Pending the ruling on such demurrers, settlement negotiations commenced. On
November 2, 1999, the parties executed and filed a Stipulation of Settlement,
settling claims, subject to final court approval, on behalf of the Partnership
and all limited partners who owned units as of November 3, 1999. Preliminary
approval of the settlement was obtained on November 3, 1999 from the Court, at
which time the Court set a final approval hearing for December 10, 1999. Prior
to the December 10, 1999 hearing, the Court received various objections to the
settlement, including a challenge to the Court's preliminary approval based upon
the alleged lack of authority of prior lead counsel to enter the settlement. On
December 14, 1999, the Corporate General Partner and its affiliates terminated
the proposed settlement. In February 2000, counsel for some of the named
plaintiffs filed a motion to disqualify plaintiff's lead and liaison counsel who
negotiated the settlement. On June 27, 2000, the Court entered an order
disqualifying them from the case. The Court will entertain applications for lead
counsel which must be filed by August 4, 2000. The Court has scheduled a hearing
on August 21, 2000 to address the issue of appointing lead counsel. The
Corporate General Partner does not anticipate that costs associated with this
case will be material to the Partnership's overall operations.

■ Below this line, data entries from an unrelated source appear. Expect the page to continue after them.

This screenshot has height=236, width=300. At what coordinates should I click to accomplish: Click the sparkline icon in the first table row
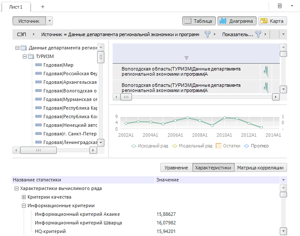coord(266,70)
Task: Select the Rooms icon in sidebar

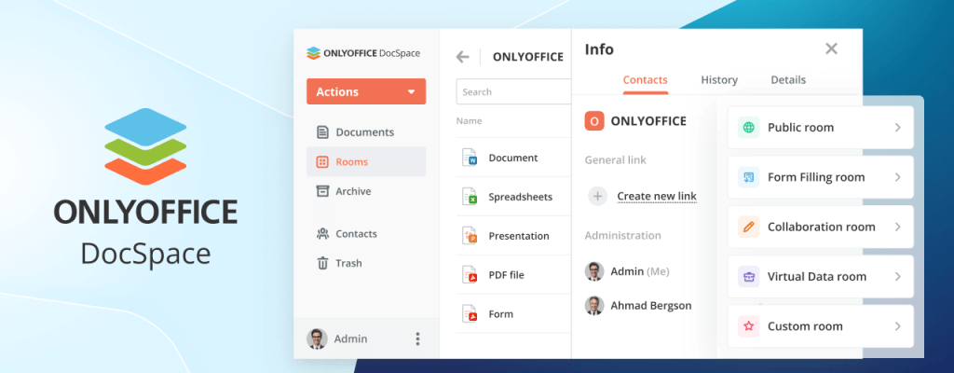Action: click(322, 162)
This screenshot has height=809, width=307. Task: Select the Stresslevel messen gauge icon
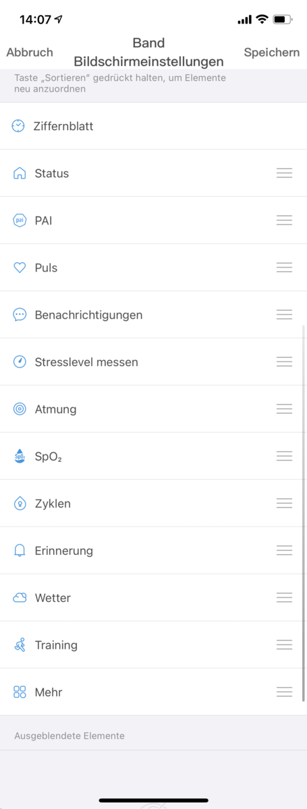click(20, 362)
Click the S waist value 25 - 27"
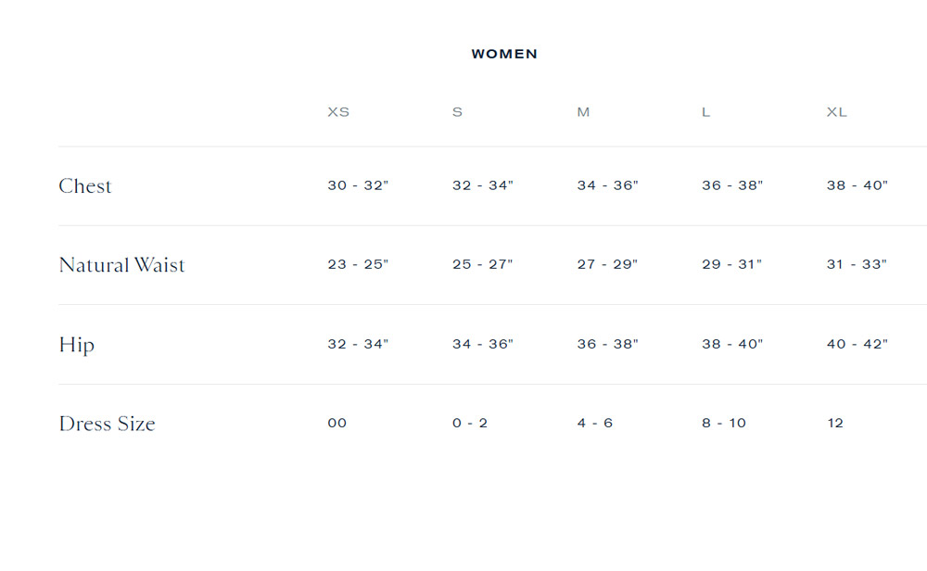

The Partnership is unaware of any other pending or outstanding litigation that
is not of a routine nature arising in the ordinary course of business.

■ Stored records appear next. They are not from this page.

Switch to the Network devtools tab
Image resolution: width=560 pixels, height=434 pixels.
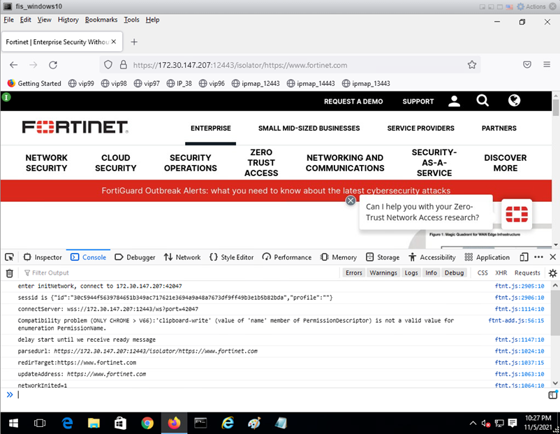click(x=182, y=256)
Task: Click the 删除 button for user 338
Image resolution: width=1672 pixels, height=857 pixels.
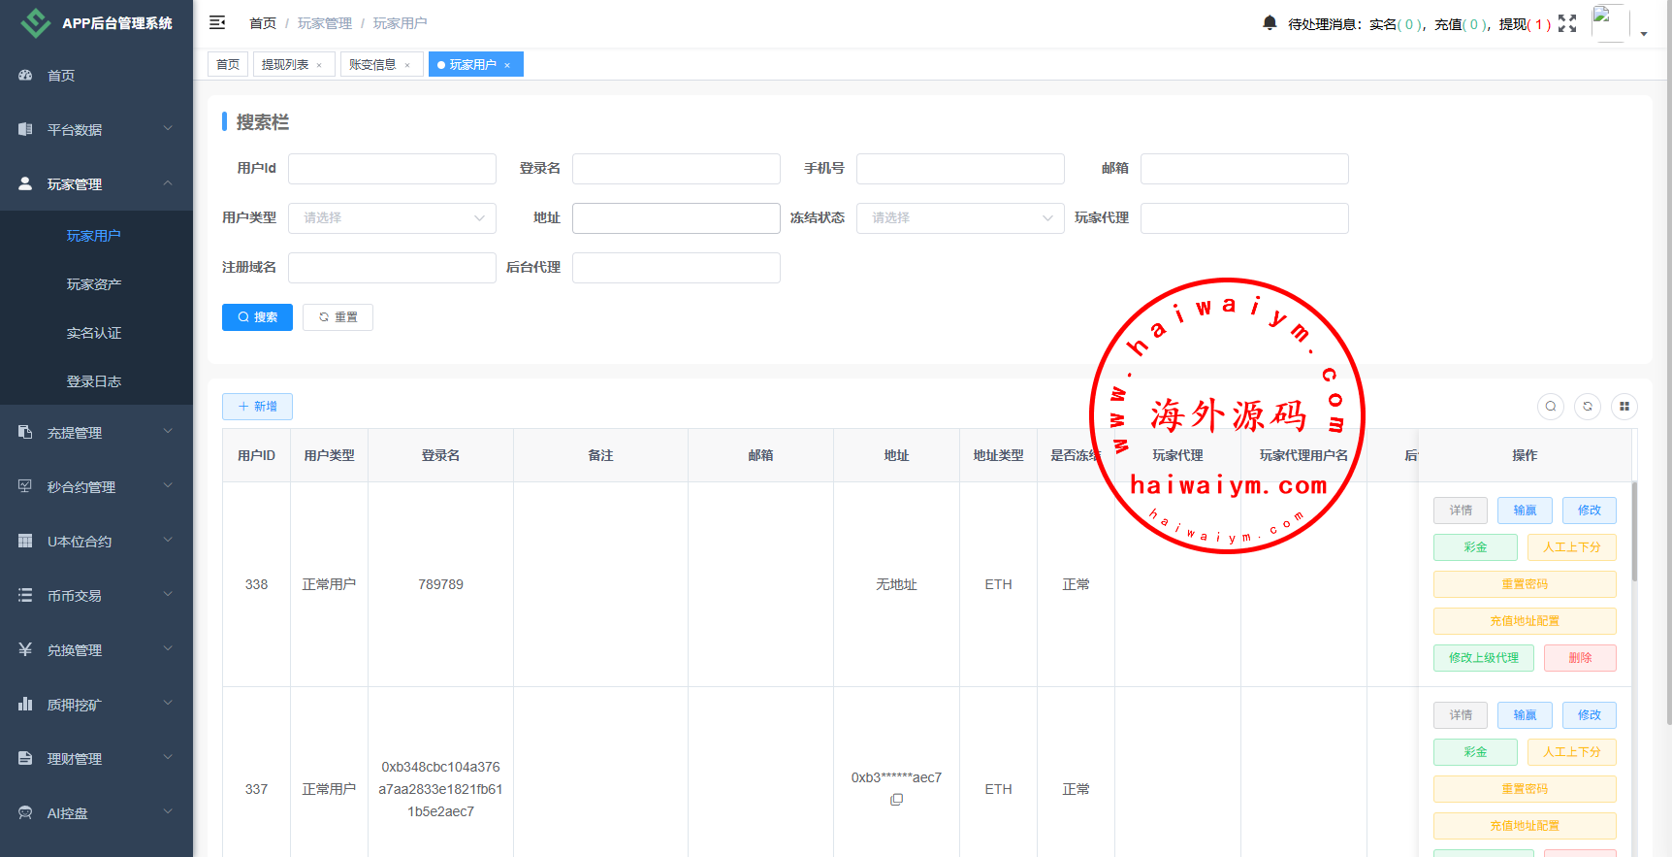Action: [x=1580, y=658]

Item 2. Management's Discussion and Analysis or Plan of Operation
The matters discussed in this Form 10-QSB contain certain forward-looking
statements and involve risks and uncertainties (including changing market
conditions, competitive and regulatory matters, etc.) detailed in the
disclosures contained in this Form 10-QSB and the other filings with the
Securities and Exchange Commission made by the Registrant from time to time. The
discussion of the Registrant's business and results of operations, including
forward-looking statements pertaining to such matters, does not take into
account the effects of any changes to the Registrant's business and results of
operation. Accordingly, actual results could differ materially from those
projected in the forward-looking statements as a result of a number of factors,
including those identified herein.
The Partnership's investment properties consist of two apartment complexes. The
following table sets forth the average occupancy of the properties for the six
months ended June 30, 2000 and 1999:
Average
Occupancy
Property 2000 1999
Hickory Ridge Apartments 94% 95%
Memphis, Tennessee
Governor's Park Apartments 91% 95%
Ft. Collins, Colorado
The decrease in occupancy at Governor's Park Apartments is attributable to
increased competition in the local market area.
Results of Operations
The Partnership's net income for the three and six months ended June 30, 2000
was approximately $68,000 and $150,000, respectively, as compared to
approximately $205,000 and $331,000, respectively for the three and six months
ended June 30, 1999. The decrease in net income for both periods is due to an
increase in total expenses and a slight decrease in total revenues. Total
revenues decreased primarily due to a decrease in rental revenue which was
partially offset by an increase in other income. The decrease in rental income
was due primarily to a decrease in occupancy at both Governor's Park Apartments
and Hickory Ridge Apartments which was partially offset by an increase in
average rental rates at both of the properties. Other income increased slightly
due to an increase in late charges and telephone incentives at Hickory Ridge
Apartments.
Total expenses increased during the comparable periods due to increases in
operating and property tax expenses which were partially offset by decreases in
interest and general and administrative expenses. Depreciation expense remained
relatively constant. The increase in operating expense was due primarily to an
increase in courtesy patrol costs and property office costs at Hickory Ridge
Apartments and payroll costs at both properties. The increase in property tax
expense was due to the City of Memphis annexing Hickory Ridge Apartments into
the city limits during the last quarter of 1999. The annexation of Hickory Ridge
Apartments resulted in the property being responsible for city taxes during the
six months ended June 30, 2000 which were not applicable during the six months
ended June 30, 1999. Interest expense decreased as a result of decreasing
balances on the mortgage principal as a result of monthly mortgage payments.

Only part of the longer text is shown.